Book #2: Wandering Star by J.M.G. Le Clezio. I discovered Le Clezio in a NY Times article after he won the Pulitzer a couple of years ago. As I read the interview I started to think about sermon writing (it is a chronic disease most preachers suffer from). I couldn't help but apply his discussion of the novel as the only place in modern life where questions are asked to the purpose of sermons. Here is the quote that set me off on this journey:
Asked at the news conference if he had any message to convey, Mr. Le Clézio said: “My message will be very clear; it is that I think we have to continue to read novels. Because I think that the novel is a very good means to question the current world without having an answer that is too schematic, too automatic. The novelist, he’s not a philosopher, not a technician of spoken language. He’s someone who writes, above all, and through the novel asks questions.”

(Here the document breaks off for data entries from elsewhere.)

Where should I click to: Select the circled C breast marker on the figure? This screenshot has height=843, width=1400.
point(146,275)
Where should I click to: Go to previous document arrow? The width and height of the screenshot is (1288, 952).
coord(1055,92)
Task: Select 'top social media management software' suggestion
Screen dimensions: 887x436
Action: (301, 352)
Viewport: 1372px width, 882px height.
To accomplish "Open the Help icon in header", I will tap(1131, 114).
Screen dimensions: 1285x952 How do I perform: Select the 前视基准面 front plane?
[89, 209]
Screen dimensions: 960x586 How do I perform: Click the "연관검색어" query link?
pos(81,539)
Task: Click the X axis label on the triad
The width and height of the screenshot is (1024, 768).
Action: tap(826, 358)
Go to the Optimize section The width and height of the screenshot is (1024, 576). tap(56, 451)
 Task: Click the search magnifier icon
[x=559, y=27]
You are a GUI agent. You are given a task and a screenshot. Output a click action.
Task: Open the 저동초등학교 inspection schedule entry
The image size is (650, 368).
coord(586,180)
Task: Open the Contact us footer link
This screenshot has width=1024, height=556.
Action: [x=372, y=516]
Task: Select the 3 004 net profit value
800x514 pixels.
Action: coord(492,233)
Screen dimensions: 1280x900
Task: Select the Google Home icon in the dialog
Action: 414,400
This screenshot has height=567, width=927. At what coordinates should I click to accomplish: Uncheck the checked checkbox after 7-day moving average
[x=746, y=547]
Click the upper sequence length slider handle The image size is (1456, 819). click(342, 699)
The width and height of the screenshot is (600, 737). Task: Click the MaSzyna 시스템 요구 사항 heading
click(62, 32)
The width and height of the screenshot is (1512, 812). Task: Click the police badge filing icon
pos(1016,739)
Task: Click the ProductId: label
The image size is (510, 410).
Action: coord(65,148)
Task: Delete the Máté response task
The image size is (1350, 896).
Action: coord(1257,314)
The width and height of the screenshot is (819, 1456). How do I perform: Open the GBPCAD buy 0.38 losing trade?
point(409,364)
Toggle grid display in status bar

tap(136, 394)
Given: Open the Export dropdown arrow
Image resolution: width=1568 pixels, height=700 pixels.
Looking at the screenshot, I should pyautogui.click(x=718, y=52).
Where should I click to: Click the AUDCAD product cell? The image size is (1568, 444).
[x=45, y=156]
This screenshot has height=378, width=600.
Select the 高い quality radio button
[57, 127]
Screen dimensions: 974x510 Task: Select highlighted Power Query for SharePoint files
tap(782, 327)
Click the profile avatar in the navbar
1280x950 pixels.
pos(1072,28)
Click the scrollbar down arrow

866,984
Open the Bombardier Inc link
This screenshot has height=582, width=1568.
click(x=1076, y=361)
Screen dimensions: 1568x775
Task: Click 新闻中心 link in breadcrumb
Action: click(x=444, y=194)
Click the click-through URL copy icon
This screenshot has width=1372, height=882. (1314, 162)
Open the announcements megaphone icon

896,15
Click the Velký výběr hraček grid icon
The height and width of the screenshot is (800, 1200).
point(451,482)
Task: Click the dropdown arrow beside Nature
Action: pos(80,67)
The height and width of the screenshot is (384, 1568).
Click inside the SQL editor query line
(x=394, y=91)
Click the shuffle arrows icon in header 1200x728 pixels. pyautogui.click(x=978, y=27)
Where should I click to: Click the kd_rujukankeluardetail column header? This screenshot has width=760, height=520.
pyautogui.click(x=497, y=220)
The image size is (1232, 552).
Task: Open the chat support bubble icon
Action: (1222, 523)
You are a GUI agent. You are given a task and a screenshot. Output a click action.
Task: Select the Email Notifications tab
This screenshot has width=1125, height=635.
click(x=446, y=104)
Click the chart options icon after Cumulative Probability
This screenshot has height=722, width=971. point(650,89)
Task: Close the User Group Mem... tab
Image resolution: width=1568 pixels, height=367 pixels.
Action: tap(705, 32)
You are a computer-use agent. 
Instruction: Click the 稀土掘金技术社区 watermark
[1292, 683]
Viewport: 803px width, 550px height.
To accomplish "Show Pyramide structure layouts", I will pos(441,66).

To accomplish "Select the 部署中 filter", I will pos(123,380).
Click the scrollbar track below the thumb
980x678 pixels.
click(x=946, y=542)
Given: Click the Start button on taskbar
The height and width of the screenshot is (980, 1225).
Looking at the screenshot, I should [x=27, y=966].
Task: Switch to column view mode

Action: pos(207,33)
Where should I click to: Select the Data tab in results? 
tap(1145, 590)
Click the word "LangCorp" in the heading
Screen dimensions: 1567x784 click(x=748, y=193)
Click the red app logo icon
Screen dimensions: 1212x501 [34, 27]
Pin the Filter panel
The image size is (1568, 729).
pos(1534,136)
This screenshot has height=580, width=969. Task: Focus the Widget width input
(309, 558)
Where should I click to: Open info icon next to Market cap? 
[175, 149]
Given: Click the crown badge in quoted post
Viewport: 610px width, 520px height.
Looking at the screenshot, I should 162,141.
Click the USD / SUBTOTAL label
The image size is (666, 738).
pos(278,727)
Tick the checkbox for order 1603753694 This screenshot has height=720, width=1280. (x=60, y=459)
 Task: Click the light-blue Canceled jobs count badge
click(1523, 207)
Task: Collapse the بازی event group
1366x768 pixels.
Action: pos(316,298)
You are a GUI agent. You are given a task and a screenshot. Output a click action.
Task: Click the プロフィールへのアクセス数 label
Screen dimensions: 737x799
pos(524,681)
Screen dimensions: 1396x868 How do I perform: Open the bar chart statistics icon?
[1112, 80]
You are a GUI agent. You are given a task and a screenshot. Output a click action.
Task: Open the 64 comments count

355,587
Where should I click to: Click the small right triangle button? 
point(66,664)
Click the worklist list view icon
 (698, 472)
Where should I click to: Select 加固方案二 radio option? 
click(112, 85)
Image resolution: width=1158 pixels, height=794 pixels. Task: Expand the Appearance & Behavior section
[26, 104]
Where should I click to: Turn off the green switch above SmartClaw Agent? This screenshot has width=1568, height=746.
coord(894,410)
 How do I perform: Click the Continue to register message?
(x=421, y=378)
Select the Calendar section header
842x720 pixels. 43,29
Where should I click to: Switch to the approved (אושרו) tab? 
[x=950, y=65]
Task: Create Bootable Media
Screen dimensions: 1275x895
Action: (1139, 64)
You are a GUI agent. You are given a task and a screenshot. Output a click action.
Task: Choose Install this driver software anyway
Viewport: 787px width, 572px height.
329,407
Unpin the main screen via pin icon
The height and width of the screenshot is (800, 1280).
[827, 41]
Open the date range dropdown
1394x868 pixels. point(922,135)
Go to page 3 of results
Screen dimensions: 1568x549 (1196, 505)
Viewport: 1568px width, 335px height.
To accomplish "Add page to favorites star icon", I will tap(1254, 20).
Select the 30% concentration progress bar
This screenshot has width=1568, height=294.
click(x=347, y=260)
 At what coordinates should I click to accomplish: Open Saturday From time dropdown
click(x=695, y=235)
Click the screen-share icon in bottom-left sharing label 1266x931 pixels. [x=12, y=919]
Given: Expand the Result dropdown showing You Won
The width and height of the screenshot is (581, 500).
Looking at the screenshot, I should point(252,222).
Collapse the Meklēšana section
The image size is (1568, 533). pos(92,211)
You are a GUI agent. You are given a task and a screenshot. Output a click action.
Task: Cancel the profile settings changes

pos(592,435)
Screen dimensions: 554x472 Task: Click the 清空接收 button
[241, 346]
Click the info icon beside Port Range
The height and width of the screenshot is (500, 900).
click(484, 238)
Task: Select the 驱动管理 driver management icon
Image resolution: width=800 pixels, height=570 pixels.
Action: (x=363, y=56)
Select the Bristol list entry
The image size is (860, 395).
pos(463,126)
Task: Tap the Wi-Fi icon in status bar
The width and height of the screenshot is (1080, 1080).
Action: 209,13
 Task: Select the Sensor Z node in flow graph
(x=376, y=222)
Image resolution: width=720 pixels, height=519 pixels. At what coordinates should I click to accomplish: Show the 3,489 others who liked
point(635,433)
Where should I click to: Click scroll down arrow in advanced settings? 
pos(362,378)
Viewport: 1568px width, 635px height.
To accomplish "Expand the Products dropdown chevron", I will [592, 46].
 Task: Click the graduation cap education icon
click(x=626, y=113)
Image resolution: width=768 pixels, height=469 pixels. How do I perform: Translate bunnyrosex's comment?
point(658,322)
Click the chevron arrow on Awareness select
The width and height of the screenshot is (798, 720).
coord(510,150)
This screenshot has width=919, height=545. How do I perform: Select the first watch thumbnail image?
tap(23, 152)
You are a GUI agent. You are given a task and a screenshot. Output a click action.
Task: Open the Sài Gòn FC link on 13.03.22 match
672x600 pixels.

I clipped the article (another chronic disease that is somewhat particular to certain generations of Norvells) and stowed it away in my sermon idea box. Sometime last year as I prepared my sermons for the year I decided on a series on the parables of Jesus. I read the Le Clezio article and conjectured about the nature of the parables and the nature of questions. I also read quite a few essays and speeches by Le Clezio - the more I read the more I liked. But for some reason I never got around to finishing Wandering Star, until this evening!
When I compare WS to Freedom I am struck by the depth of WS, Freedom cannot compare. WS had no masturbation scenes, no detailed sex scenes, and no babble about middle class angst. It was a work that dealt with big questions and worked on them.
Book #3. I also like to include a favorite childrens book every now and then. Today I read to #3 Dr. DeSoto by William Steig. I love Steig's work for his use of language, his stories, and imagination. DD is my favorite.